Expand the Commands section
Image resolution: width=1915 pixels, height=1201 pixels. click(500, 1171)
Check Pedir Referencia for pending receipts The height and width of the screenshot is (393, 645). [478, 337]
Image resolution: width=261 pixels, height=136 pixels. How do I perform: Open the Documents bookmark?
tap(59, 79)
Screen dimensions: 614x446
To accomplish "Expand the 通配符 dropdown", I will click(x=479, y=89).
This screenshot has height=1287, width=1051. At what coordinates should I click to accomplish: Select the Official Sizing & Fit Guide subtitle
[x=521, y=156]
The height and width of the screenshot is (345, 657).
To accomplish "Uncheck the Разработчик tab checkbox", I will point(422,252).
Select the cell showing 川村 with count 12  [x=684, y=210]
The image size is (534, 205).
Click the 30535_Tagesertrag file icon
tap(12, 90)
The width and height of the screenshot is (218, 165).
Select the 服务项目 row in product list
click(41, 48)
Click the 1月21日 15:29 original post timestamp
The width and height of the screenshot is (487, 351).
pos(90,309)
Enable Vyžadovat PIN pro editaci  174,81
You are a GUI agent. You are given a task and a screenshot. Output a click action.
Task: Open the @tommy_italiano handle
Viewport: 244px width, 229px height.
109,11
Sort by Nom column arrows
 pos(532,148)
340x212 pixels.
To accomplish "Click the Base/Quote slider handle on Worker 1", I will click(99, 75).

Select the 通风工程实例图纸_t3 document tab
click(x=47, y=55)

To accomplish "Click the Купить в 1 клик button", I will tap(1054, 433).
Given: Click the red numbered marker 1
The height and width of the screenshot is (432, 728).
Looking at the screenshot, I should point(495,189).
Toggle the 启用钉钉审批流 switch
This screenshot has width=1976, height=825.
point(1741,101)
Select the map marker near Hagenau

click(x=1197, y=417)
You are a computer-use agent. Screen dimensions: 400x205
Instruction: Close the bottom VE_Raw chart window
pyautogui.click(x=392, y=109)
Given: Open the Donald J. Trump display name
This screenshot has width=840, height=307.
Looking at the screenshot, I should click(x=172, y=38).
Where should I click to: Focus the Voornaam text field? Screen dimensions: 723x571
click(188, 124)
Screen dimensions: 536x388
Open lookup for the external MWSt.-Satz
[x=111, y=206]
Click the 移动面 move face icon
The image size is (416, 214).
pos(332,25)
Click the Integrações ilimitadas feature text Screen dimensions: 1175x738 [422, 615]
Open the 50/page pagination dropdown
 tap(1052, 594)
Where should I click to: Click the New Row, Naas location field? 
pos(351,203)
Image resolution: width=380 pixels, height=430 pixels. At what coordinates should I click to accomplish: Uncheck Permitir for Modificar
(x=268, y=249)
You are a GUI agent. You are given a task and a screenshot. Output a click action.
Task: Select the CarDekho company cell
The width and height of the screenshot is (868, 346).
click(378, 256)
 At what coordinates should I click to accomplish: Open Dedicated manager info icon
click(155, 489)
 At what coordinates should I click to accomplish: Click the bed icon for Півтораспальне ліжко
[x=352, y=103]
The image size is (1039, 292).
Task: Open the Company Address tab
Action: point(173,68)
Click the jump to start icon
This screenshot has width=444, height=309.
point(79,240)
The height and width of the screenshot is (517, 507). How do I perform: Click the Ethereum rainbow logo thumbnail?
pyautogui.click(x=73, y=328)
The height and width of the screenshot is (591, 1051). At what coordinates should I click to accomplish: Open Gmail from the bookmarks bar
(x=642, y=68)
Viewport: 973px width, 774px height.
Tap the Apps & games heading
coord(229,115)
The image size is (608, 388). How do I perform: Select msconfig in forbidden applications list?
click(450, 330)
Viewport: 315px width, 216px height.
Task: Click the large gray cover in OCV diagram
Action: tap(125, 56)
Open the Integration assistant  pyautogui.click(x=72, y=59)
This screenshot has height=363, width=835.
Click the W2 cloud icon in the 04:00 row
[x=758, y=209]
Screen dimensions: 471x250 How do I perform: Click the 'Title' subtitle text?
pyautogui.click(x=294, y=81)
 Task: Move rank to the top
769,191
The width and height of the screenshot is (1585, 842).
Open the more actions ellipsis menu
.....
### Set task
Render the lines from the line containing "Viewport: 973px width, 774px height." through the last line of the items as a JSON list of strings, one string per line, omitting blank lines.

### Problem solution
[
  "Viewport: 973px width, 774px height.",
  "Tap the Apps & games heading",
  "coord(229,115)",
  "The image size is (608, 388). How do I perform: Select msconfig in forbidden applications list?",
  "click(450, 330)",
  "Viewport: 315px width, 216px height.",
  "Task: Click the large gray cover in OCV diagram",
  "Action: tap(125, 56)",
  "Open the Integration assistant  pyautogui.click(x=72, y=59)",
  "This screenshot has height=363, width=835.",
  "Click the W2 cloud icon in the 04:00 row",
  "[x=758, y=209]",
  "Screen dimensions: 471x250 How do I perform: Click the 'Title' subtitle text?",
  "pyautogui.click(x=294, y=81)",
  " Task: Move rank to the top",
  "769,191",
  "The width and height of the screenshot is (1585, 842).",
  "Open the more actions ellipsis menu"
]